先日の日経新聞の記事の中に、残価設定住宅ローンの解説がありました。
新しい住宅取得のためのローンの商品のひとつになりますが、注意も必要かなと思います。
残価設定と付くくらいなので期間を決めて借り入れを行い、設定した年数の時点での残価を事前に決めた上で、その時の状況に応じてその後も支払いを続けて住み続ける事も可能になります。
今回の記事をまとめてみましたので今後住宅の新築を考えられている方はご参考にして下さい。
残価設定型住宅ローンは、借入額の一部を「残価(将来の住宅想定価値)」として据え置き、残価以外の部分のみを先に返済する仕組みである。
そのため、毎月の返済額は通常の住宅ローンより軽くなる一方で、支払う利息総額は増える傾向がある。
天賦の画像では、次の前提条件が示されています。
・住宅価格:5,000万円
・残価設定額:1,500万円(将来の住宅価値の想定)
・実際に返済する元本:3,500万円
・返済期間:35年
・金利:1.9%(元利均等)
この条件で比較すると、
【毎月返済額】
残価設定型:約13.8万円
通常ローン:約16.3万円
→ 約2.5万円の軽減
【35年間の総利息】
残価設定型:約2,292万円
通常ローン:約1,850万円
→ 約442万円の増加
つまり、
「月々の負担は軽くなるが、トータルコストは高くなる」
という構造が数値で明確に示されています。
また画像の下段の図は、返済構造のイメージを表しています。
上段の三角形部分が
「残価を除いた元本(3,500万円)」を元利返済していく部分で、年数とともに減少していきます。
下段の帯状部分が
「残価(1,500万円)」で、期間中は元本返済されず、利息のみが発生する領域を示しています。
そして返済期間終了時点で、
・残価を一括返済
・再ローンを組む
・住宅を売却して清算
のいずれかを選択する形となり、ここから先はリバースモーゲージと同様の構造に近づくことが示されています。

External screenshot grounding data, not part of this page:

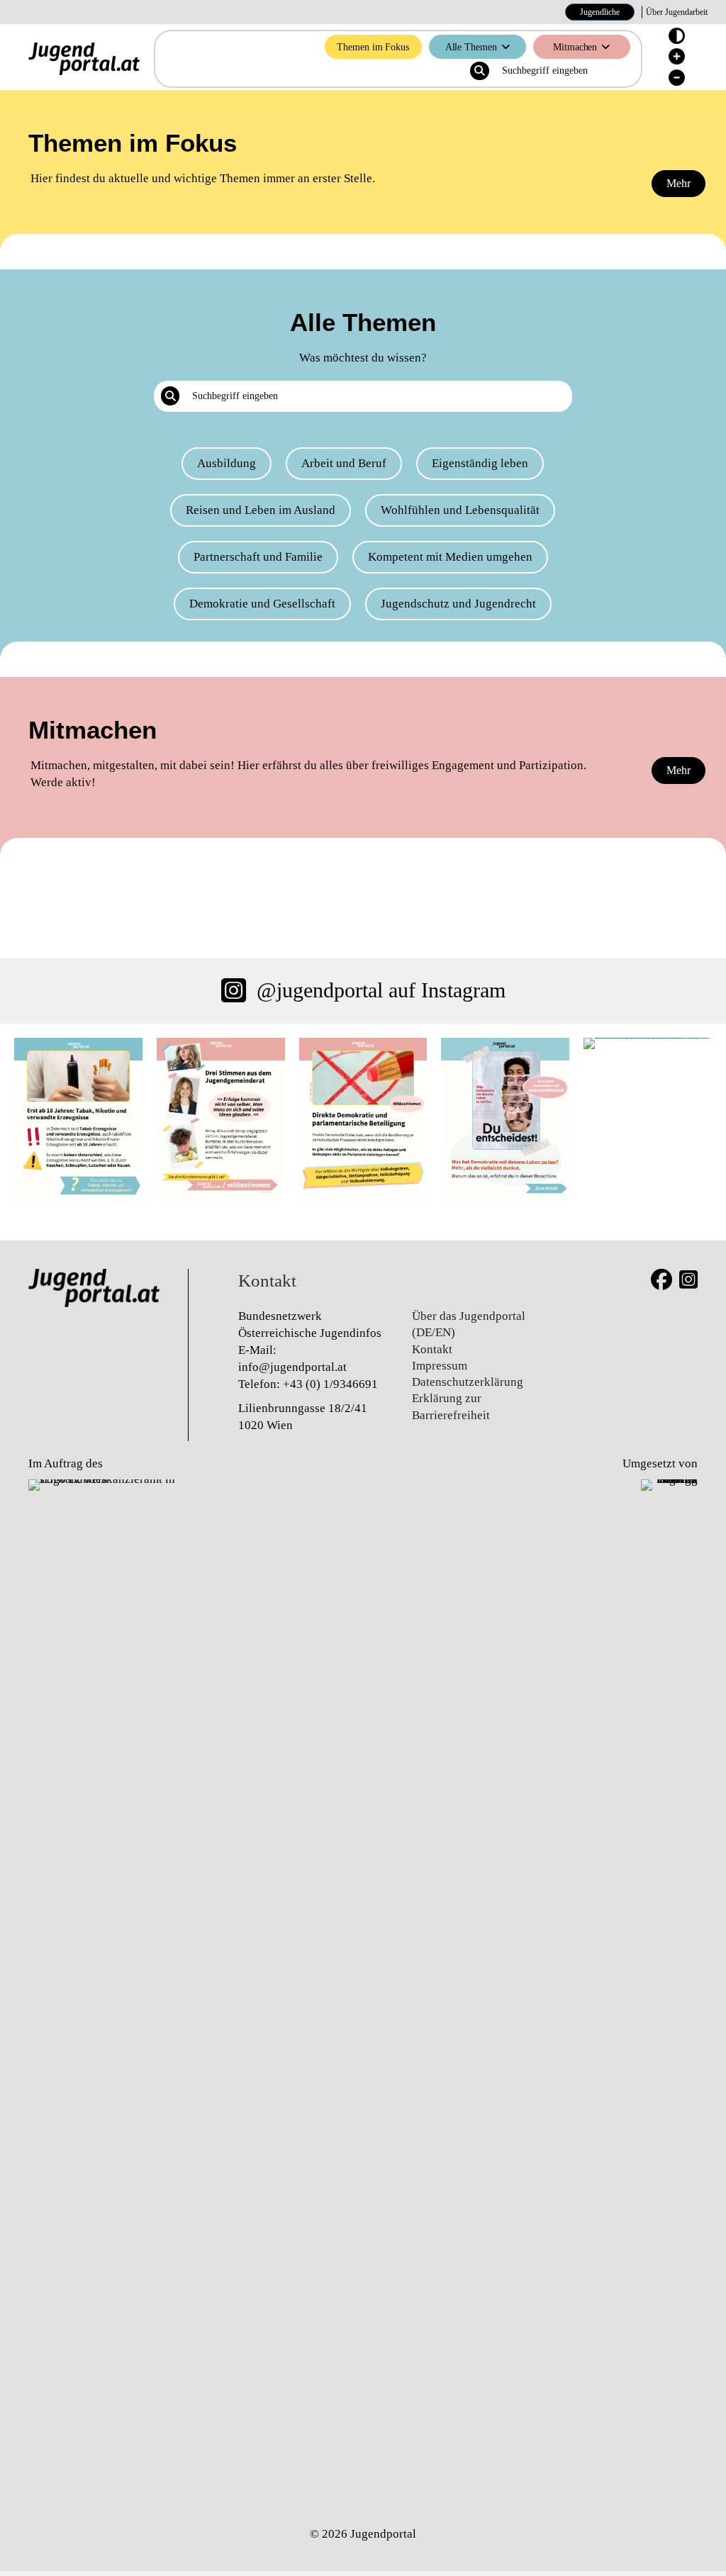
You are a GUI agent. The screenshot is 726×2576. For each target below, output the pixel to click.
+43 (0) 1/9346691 (330, 1384)
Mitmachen (575, 46)
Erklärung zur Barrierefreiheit (451, 1406)
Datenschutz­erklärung (467, 1382)
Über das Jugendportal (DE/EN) (468, 1324)
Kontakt (432, 1349)
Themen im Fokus (373, 46)
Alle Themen (471, 46)
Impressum (439, 1365)
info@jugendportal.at (292, 1367)
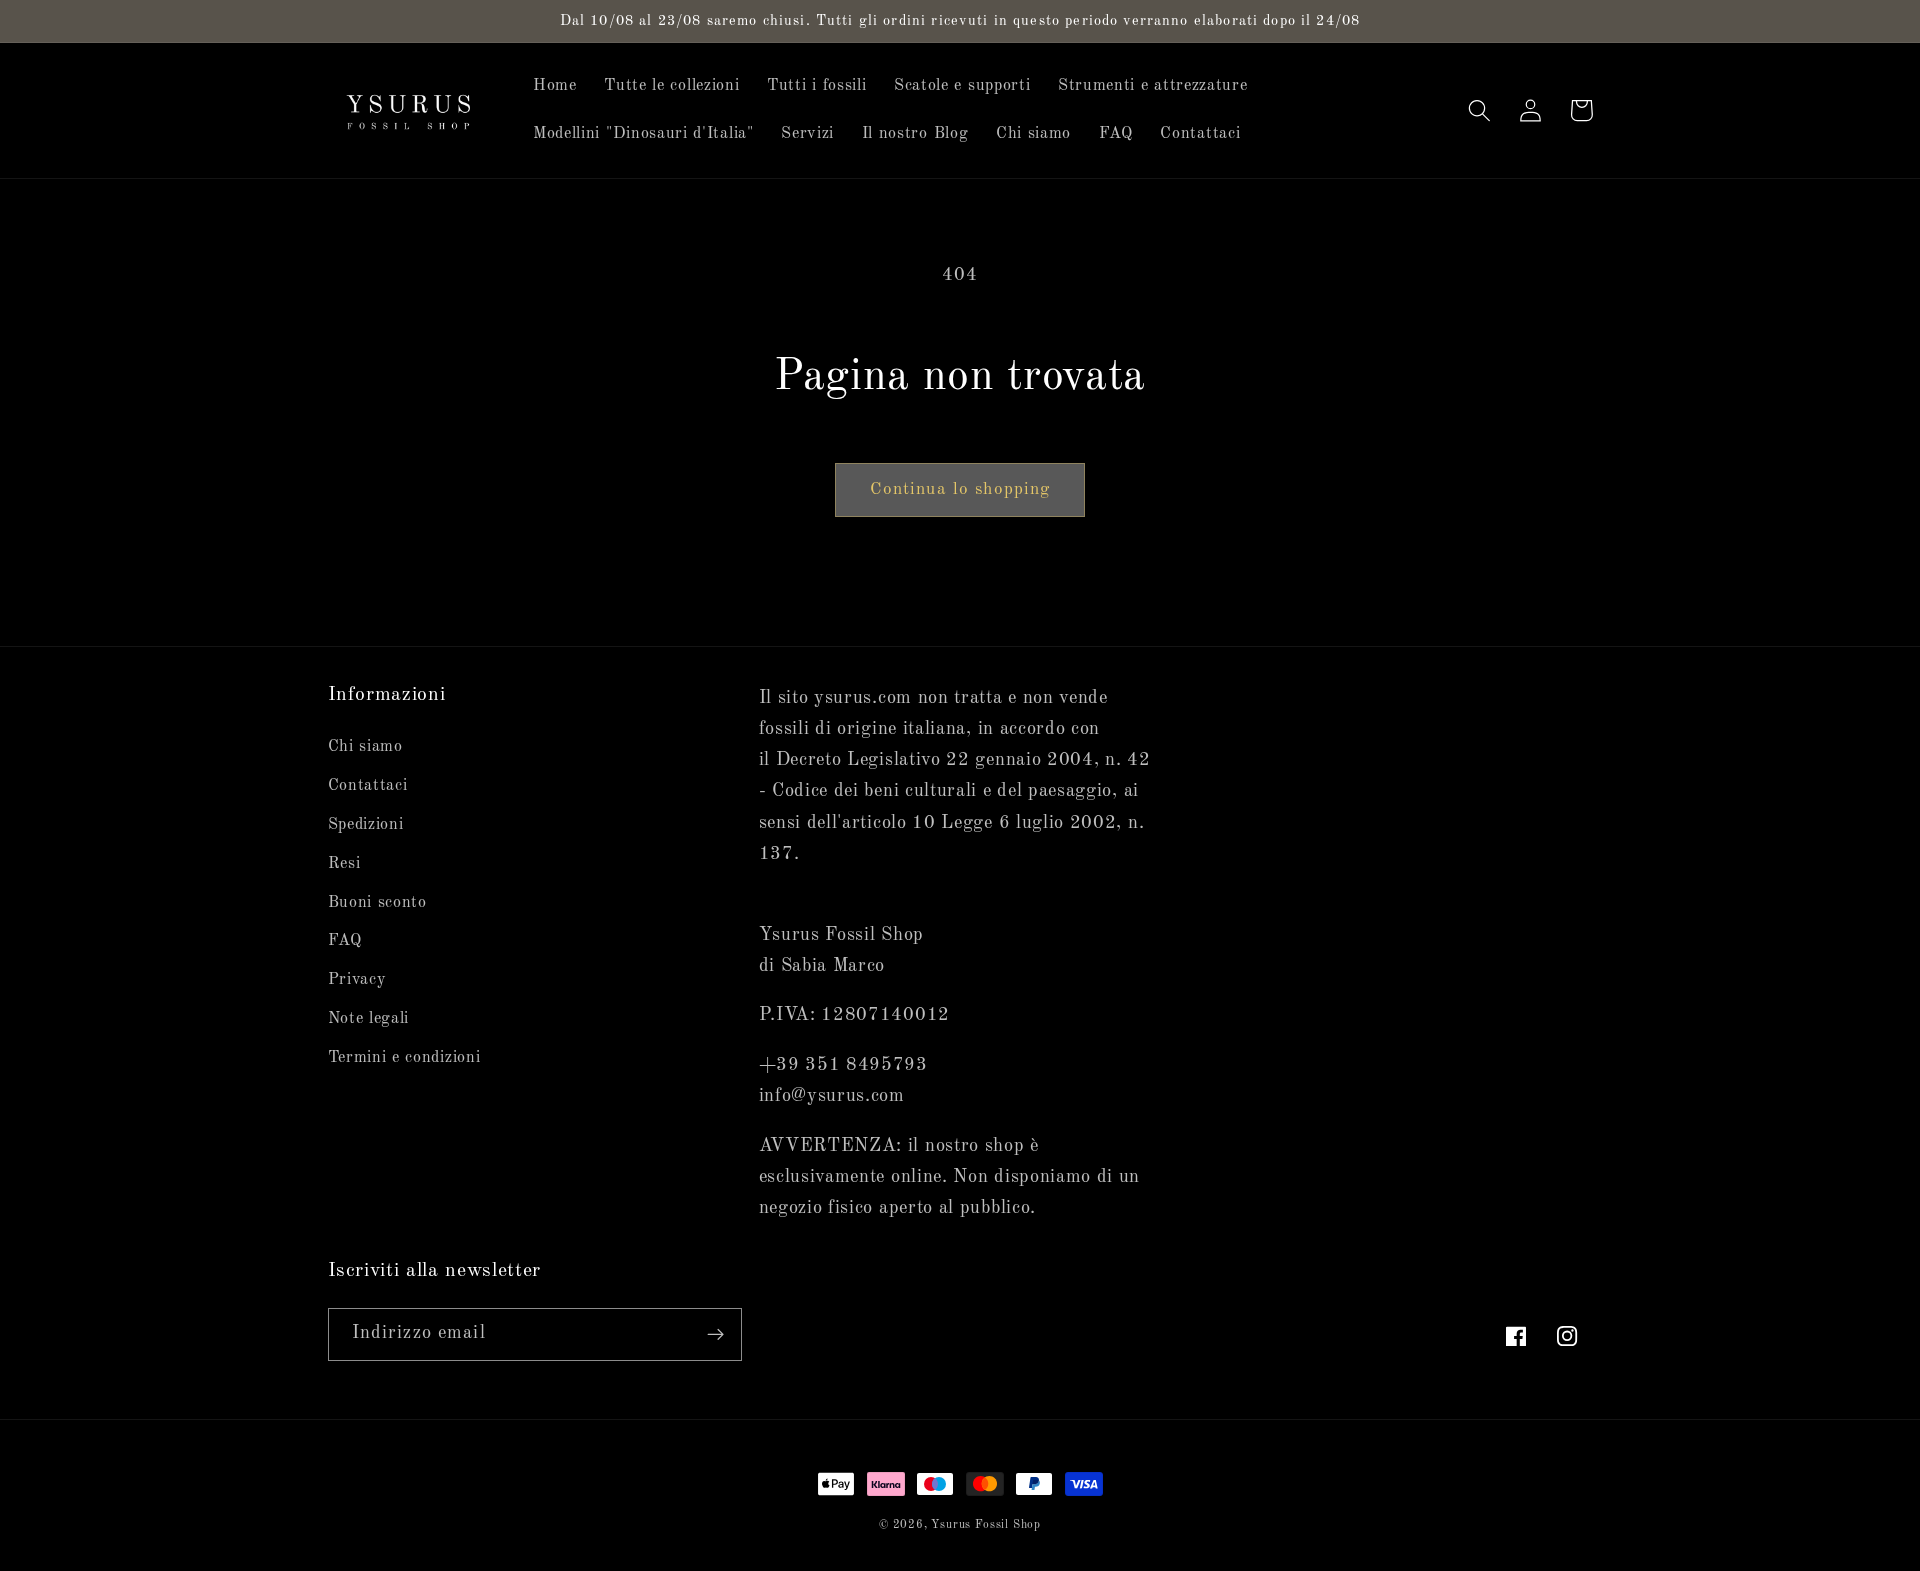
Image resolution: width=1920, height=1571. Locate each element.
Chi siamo (365, 747)
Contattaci (368, 786)
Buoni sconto (377, 903)
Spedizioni (366, 825)
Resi (344, 864)
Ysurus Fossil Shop (986, 1525)
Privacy (357, 980)
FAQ (345, 941)
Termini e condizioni (404, 1058)
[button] (1480, 110)
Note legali (369, 1019)
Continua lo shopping (960, 489)
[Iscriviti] (715, 1335)
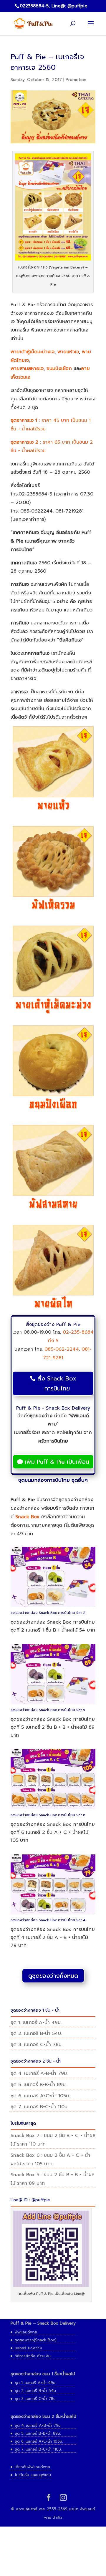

また、「実際の価値が残価を下回っても、住宅金融支援機構の保険でカバー」という記載がありますが、これは金融機関側のリスクヘッジになり、借入された人のリスクがノーリスクになることを意味するものではありません。最終清算時の条件や評価方法によっては、自己負担が発生する可能性は残ります。
内容を整理すると、
- 残価設定型住宅ローンは「返済額の前倒し軽減」と「総支払額の増加」を引き換えにする金融商品である
- 元本の一部を据え置く構造上、利息が長期間発生するため、総利息は通常ローンより大きくなる
- 返済終了時にまとまった資金対応(清算・再借入・売却)が必要となる
- 住宅を長期保有資産として扱うローンではなく、流動性前提の設計に近い
- 家計の短期負担を軽減する効果は高いが、長期の資金計画リスクは増大する
したがって残価設定型住宅ローンは、「月々の返済負担を抑えたい方」には有効ですが、
「総支払額を抑えたい」「長く住み続ける資産形成」を目的とする方にはメリットが低い金融商品であることが、この図から読み取れます。
完璧な住宅ローンなどありませんが、ご自身のライフプランに応じた住宅ローン選びをご検討する事が重要です。